Memang tak dapat dipungkiri, hal terberat dari puasa bukan saja menahan lapar dan dahaga, melainkan menahan emosi. Hal ini tak kalah penting sekaligus pelik mengingat godaan penyulut emosi di bulan suci tampak tak kunjung habis.
"Memang ketika puasa kita berada dalam keadaan tidak terlalu nyaman karena lapar dan haus. Otomatis, ketidaknyamanan ini membuat emosi mudah terpicu," tukas Widiawati Bayu, psikolog dari PT. Kasandra Persona Prawacana. Oleh karena itu, Widiawati menyarankan setiap pasangan mengontrol diri agar sikap, hawa nafsu, juga emosi, senantiasa terkendali supaya puasa lebih banyak diisi dengan hal positif.
Faktor Pemicu
"Suami dan istri itu ibaratnya satu jiwa. Namun, banyak hal yang bisa membuat keduanya bersinggungan," kata Widiawati. Pasalnya, meski hidup dalam satu atap dan menghabiskan banyak waktu bersama, praktiknya tidak selalu berjalan mulus.

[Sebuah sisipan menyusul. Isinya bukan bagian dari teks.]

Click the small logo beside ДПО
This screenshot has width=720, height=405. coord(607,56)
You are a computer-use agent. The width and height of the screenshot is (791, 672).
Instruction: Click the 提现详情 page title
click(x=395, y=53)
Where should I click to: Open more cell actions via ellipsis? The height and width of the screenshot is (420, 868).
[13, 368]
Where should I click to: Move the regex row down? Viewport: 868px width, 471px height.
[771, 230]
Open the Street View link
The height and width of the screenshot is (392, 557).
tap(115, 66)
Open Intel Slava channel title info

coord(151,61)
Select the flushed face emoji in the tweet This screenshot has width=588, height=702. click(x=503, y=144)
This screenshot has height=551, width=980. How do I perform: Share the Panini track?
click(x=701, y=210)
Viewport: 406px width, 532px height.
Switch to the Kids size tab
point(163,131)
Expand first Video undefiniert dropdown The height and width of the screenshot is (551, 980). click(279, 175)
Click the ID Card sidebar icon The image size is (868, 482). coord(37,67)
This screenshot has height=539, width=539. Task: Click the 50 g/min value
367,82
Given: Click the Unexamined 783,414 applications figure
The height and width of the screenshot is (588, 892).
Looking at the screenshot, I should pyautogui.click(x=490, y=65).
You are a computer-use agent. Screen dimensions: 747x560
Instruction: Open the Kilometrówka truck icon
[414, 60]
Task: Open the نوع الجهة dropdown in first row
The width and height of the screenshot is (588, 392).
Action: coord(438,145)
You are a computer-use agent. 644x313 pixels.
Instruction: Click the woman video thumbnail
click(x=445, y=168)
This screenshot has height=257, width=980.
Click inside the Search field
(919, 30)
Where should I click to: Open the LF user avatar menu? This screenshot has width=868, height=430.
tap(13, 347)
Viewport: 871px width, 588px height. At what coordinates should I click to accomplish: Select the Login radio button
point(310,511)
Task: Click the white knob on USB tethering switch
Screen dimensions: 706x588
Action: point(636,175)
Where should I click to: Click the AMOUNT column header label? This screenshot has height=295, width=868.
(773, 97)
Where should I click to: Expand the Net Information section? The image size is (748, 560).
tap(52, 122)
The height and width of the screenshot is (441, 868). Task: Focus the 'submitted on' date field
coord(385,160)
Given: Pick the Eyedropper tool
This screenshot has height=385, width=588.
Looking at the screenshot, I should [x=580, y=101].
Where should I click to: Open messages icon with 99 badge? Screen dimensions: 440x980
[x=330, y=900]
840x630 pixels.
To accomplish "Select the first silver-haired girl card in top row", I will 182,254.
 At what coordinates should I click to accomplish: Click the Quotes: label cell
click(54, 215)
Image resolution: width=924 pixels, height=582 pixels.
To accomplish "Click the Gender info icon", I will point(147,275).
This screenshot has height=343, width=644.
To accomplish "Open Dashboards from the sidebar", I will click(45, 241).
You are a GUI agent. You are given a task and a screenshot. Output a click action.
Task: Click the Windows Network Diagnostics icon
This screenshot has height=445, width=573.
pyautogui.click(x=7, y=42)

Sebut saja jika Si Dia malas membantu Anda menyiapkan sahur atau memutuskan lokasi salat Idul Fitri secara sepihak. Hal-hal kecil yang demikian, justru dapat memercik perselisihan yang akan berbuntut panjang jika tidak segera diselesaikan.
"Dalam lingkup keluarga, masalah pun tidak hanya menyangkut suami dan istri. Faktor anak, pengasuh, teman, atau rekan kerja juga bisa menjadi pemicu perselisihan dengan suami atau istri Anda," paparnya. Misalnya jika pasangan terlalu sering menghadiri undangan buka puasa tanpa mengajak Anda. Saat cara yang ditempuh salah, misalnya lupa meminta izin dahulu, tanpa diduga konflik pun meletup.
Tunda Amarah
Kunci dari perselisihan memang komunikasi. Akan tetapi, komunikasi yang seperti apa? Menurut Widiawati, komunikasi terbuka dan tulus dengan niat baik untuk menyelesaikan masalah adalah yang harus ditempuh. Artinya, jangan langsung terpicu jika pasangan memancing emosi negatif Anda.
"Duduk berdua, bicarakan apa yang tidak disukai. Lakukan komunikasi terbuka tanpa amarah. Karena sebenarnya semua orang tahu masalah yang dihadapi dengan amarah justru hanya akan mengendap, bukannya tuntas," tegasnya.
Lagi pula, rasanya sayang jika niat ibadah justru tertoreh hal yang kurang baik, kan? "Bayangkan jika tiga puluh hari Anda memendam amarah, kekesalan menumpuk, lalu di Hari Lebaran Anda bermaaf-maafan namun sebenarnya ada yang masih mengganjal. Maknanya tidak diraih dan akan disesalkan di kemudian hari," ujar Widiawati.